20. yüzyılın önemli filozoflarından Sir Karl Popper, bilimsel düşüncenin doğasından dolayı elde ettiğimiz hiçbir bilimsel sonuçtan tam olarak emin olamayağımızı söylemiştir.

Örneğin “Bütün kuğular beyazdır.” şeklinde bir hipotez kurdunuz. Sonra da Amerika’daki bilinen bütün kuğuların beyaz olduğunu ortaya koydunuz.Bu sonuçtan emin miyiz? Belki de sadece beyaz olan kuşların peşine düşüp onların kuğu olduğunu da görünce böyle bir çıkarımda bulunduk.

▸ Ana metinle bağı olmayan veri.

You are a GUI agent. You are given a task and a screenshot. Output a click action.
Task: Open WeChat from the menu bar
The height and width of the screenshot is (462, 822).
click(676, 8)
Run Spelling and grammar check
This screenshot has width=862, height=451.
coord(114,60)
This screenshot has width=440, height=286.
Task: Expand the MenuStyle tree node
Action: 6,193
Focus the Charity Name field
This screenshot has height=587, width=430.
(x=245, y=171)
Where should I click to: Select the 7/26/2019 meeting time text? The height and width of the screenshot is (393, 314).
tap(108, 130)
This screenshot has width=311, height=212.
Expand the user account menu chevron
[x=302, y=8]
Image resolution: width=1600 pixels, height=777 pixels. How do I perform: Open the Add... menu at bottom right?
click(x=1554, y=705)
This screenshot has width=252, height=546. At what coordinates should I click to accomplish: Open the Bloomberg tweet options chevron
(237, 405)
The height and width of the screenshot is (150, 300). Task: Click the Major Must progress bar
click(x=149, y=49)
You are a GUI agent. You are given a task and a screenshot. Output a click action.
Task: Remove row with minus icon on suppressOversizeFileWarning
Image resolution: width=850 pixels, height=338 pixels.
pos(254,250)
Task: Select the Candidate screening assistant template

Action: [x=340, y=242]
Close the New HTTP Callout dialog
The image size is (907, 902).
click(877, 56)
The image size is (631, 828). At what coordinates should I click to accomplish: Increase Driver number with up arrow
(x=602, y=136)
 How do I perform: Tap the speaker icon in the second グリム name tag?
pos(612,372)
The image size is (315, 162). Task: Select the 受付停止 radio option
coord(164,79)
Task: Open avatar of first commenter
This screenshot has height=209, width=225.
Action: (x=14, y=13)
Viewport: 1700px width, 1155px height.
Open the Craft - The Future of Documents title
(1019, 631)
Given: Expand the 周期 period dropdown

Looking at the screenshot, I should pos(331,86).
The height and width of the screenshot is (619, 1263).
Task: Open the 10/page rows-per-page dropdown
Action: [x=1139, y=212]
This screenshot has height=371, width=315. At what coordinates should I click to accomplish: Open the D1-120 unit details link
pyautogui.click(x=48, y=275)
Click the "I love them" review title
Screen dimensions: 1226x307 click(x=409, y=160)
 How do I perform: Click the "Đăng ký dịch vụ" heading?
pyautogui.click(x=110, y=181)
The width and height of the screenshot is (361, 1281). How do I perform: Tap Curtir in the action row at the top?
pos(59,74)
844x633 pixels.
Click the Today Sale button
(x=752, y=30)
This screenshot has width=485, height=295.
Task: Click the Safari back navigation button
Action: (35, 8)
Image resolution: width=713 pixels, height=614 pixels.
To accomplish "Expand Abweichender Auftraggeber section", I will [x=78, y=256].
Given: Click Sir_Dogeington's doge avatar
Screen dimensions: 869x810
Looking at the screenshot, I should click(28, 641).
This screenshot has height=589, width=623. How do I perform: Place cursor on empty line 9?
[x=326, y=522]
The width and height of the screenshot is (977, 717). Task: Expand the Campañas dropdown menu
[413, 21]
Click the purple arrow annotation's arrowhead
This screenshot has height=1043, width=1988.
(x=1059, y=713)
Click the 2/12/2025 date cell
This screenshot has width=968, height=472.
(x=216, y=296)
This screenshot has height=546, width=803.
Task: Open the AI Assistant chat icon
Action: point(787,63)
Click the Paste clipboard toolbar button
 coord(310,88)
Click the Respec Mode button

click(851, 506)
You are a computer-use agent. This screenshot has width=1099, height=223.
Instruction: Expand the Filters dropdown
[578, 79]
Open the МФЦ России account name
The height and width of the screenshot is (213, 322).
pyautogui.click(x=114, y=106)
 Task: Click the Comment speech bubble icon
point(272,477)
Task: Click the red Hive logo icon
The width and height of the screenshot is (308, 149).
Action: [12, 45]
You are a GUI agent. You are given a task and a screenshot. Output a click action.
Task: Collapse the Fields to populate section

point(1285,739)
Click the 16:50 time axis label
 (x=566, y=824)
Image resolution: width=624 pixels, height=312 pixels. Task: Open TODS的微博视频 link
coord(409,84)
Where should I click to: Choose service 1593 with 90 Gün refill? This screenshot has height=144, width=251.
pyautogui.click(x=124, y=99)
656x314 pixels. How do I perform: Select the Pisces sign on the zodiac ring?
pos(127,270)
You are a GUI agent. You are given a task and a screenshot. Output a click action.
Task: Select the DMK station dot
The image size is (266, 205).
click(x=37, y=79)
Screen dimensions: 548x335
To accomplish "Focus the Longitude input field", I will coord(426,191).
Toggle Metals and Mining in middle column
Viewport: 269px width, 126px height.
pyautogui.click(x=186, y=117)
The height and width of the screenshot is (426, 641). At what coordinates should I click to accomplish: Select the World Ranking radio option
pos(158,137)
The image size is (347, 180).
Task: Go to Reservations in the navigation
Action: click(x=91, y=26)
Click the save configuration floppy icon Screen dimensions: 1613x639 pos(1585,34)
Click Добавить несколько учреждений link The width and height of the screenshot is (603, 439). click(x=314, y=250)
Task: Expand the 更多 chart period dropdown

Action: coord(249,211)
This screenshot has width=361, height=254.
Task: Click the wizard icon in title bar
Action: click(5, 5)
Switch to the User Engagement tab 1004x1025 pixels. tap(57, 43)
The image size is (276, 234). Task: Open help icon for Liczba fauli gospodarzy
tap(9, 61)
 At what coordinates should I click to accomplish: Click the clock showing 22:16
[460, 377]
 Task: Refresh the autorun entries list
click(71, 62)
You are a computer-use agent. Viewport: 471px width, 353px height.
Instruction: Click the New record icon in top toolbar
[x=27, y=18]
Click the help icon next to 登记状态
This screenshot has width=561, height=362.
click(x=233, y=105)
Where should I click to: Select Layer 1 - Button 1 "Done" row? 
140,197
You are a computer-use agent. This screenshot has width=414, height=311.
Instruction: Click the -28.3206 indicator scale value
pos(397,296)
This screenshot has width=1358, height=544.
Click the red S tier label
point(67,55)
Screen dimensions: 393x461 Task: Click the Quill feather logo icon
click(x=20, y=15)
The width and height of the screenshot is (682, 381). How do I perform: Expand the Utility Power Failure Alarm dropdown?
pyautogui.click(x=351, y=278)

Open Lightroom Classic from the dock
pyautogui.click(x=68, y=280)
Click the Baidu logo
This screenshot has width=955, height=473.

Bu bizi bütün kuğuların beyaz olduğu sonucuna götürür mü? Bütün kuğuların beyaz olduğu sonucu elde edince araştırma süreci sona mı erdi?
Popper’e göre herhangi bir teorinin geçerliliğini test etmenin tek yolu, yanlışlama (falsifibility) olarak adlandırdığı bir süreçte onun yanlış olduğunu kanıtlama çabasıdır. Bir bilim insanının amacı siyah kuğuyu aramak olmalıdır. Bu bilimsel bilgi edinme sürecinin de en itici gücüdür.
Popper bu süreçte Freud’un psikoseksüel kuramını ve Karl Marx’ın argümanlarının yanlışlanamadığı için bilimsel kuramlar olmadığını öne sürmüştür. Doğrulama önyargısı ile ilgili ilk deneysel çalışmayı yapan Peter Wason da deneyinde insanların yanlışlama konusunda ne kadar kötü olduklarını göstermiştir.
Doğrulama Önyargısı Neden Ortaya Çıkar?
Ego ve Öz Saygı: Doğrulama önyargısı bireyin egosu yani benliğini besleyen bilişsel önyargılardan biridir. Ego bireyin dünyayı algılama biçimi ve sosyal ilişkilerini düzenlemede oldukça önemlidir. Ayrıca bireyin hayatta kalma motivasyonunu devam ettirmesinde oldukça önemlidir. Doğrulama önyargısı, belirli bir konu hakkında fikir,görüş ve inanışa sahip kişinin egosunu koruyacak şekilde bilgi edinmeye eğilim göstermesine neden olurken özsaygıyı destekleyerek kendine güveni pekiştirir.
Bilişsel Uyumsuzluk (Cognitive Dissonance): Kişinin aynı anda iki çelişkili inanç, tutum veya davranışa sahip olduğunda ortaya çıkan hoş olmayan bir duygudur. Mevcut fikir, inanış ve görüşleri ile ters düşen bilgiler, kişinin bilişsel çelişki yaşamasına neden olabilir. Kişi bilişsel çelişkinin neden olacağı bilişsel hoşnutsuzluktan kaçabilmek için mevcut fikirleri ile uyumlu bilgi arayışına girebilir.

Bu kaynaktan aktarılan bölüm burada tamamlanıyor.